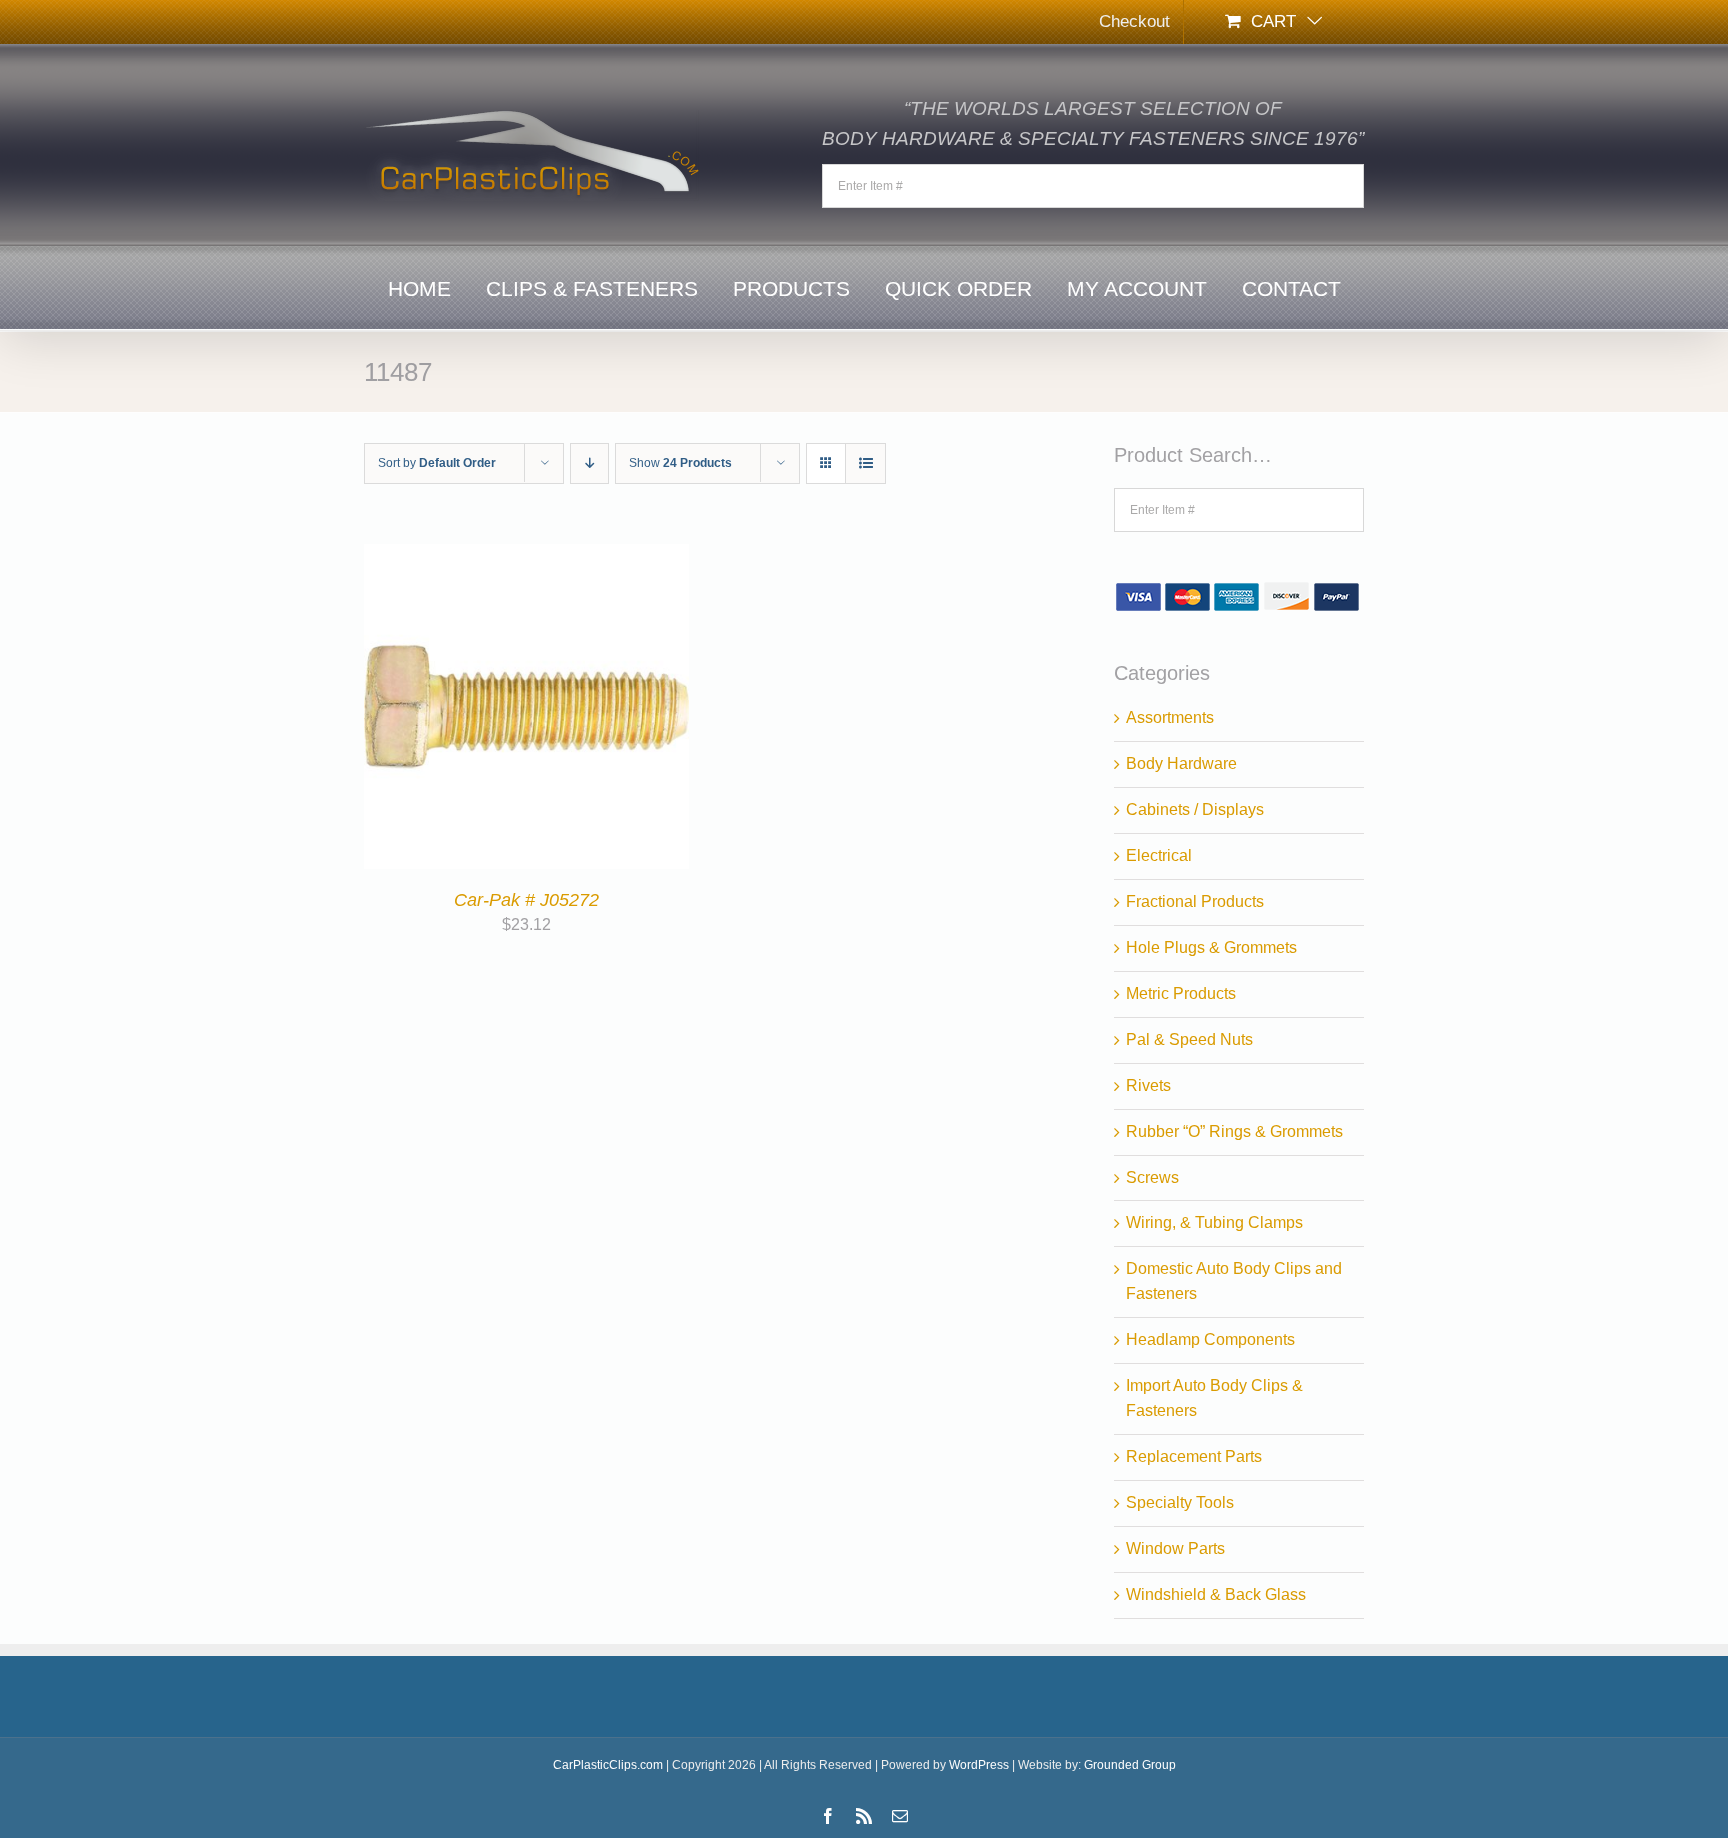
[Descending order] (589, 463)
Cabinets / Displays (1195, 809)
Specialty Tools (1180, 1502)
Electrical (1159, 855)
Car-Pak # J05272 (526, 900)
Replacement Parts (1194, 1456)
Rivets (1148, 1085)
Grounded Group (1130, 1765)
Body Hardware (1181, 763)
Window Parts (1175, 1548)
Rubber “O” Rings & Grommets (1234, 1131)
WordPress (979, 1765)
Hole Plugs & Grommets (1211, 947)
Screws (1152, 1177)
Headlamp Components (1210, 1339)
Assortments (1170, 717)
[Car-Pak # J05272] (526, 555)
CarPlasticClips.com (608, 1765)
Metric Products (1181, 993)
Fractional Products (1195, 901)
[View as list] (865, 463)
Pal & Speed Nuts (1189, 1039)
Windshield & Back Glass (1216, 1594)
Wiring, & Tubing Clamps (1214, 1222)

= = = = =

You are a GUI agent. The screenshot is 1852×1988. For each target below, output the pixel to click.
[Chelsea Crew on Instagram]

= = = = =

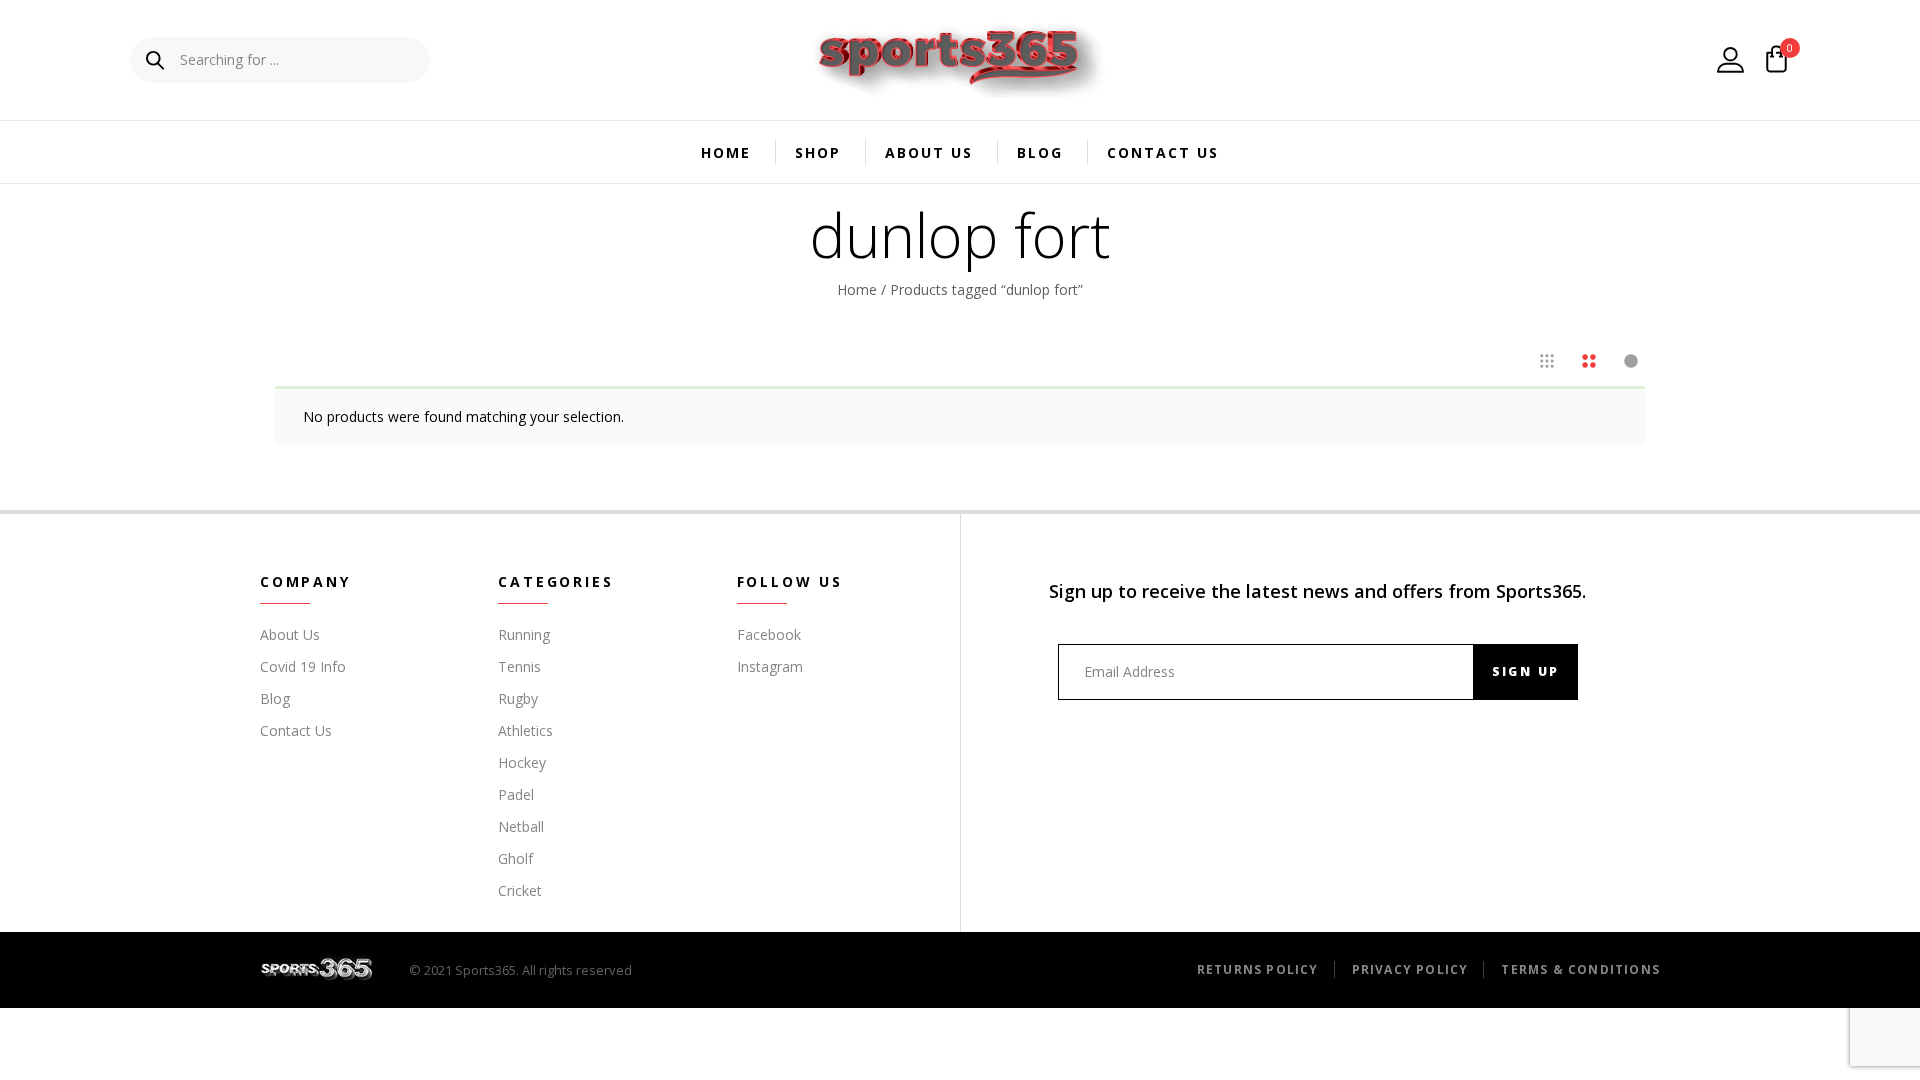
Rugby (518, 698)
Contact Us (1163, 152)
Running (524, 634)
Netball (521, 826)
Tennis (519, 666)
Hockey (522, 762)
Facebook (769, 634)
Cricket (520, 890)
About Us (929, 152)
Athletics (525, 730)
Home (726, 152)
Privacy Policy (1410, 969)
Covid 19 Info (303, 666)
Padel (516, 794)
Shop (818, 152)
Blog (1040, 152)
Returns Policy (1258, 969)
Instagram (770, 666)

= = = = =

» **What you are asked to do**
Pull every line with the word "Grommets" from the data.

» **Written solution**
Rubber “O” Rings & Grommets (1234, 1131)
Hole Plugs & Grommets (1211, 947)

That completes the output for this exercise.